### Pixel coordinate grounding data

* * * * * * *

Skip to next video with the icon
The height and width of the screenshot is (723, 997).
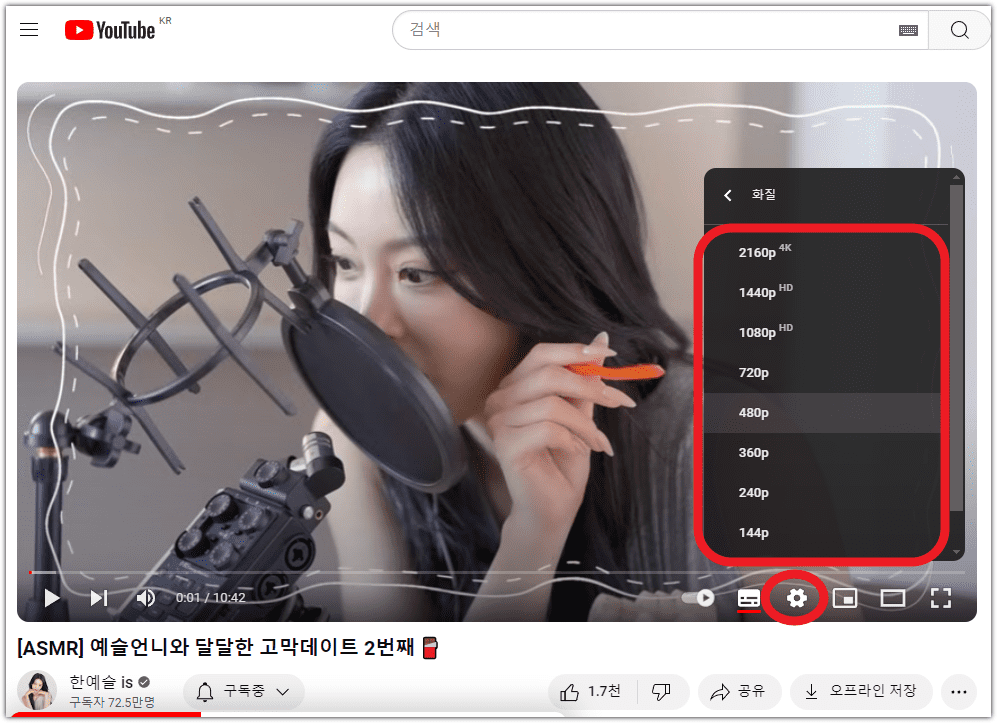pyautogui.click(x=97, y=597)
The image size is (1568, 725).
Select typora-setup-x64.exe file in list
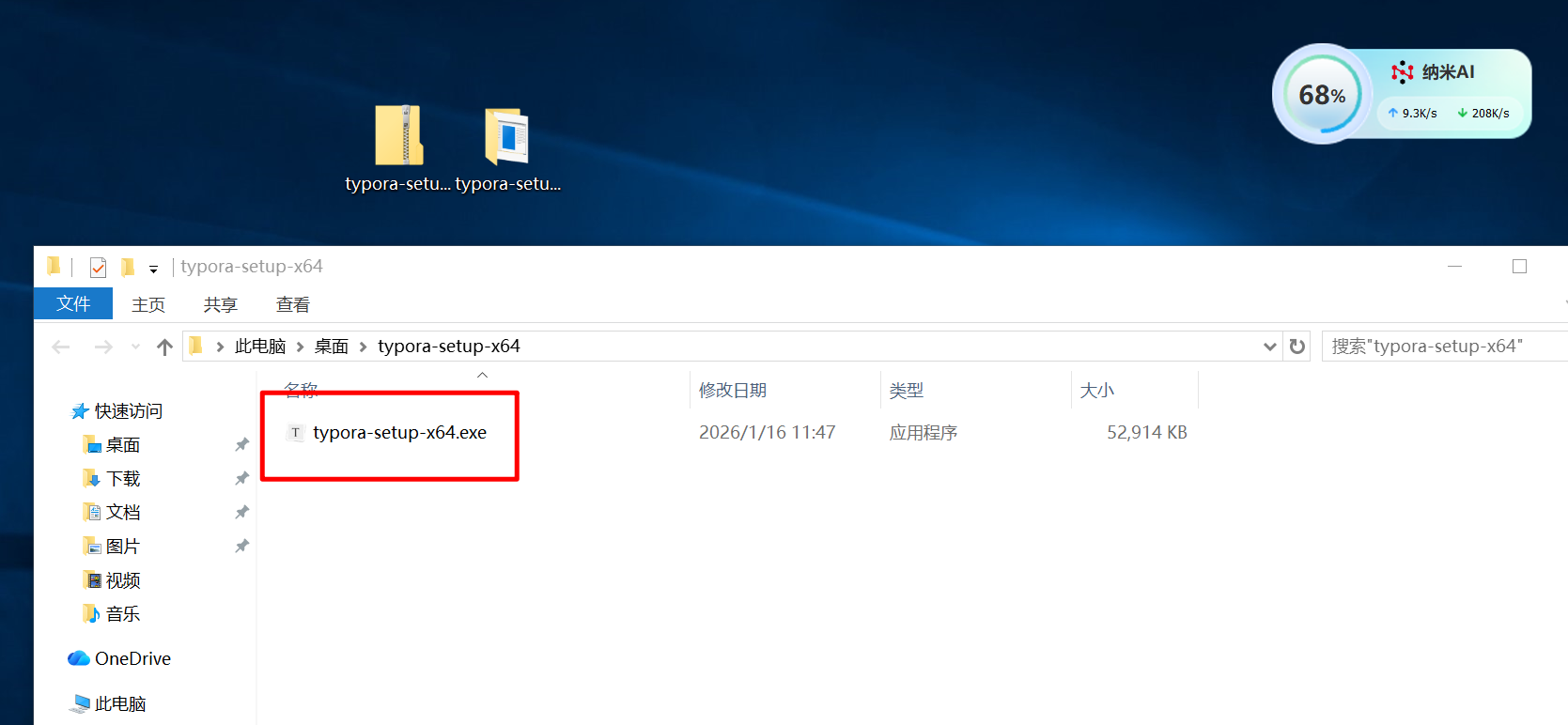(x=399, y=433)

* * * * * * *

### What this task involves
Pictures aside, retype the entries above exactly as they are.

### Result for this task
Skip to next video with the icon
The height and width of the screenshot is (723, 997).
pyautogui.click(x=97, y=597)
The image size is (1568, 725).
Select typora-setup-x64.exe file in list
(x=399, y=433)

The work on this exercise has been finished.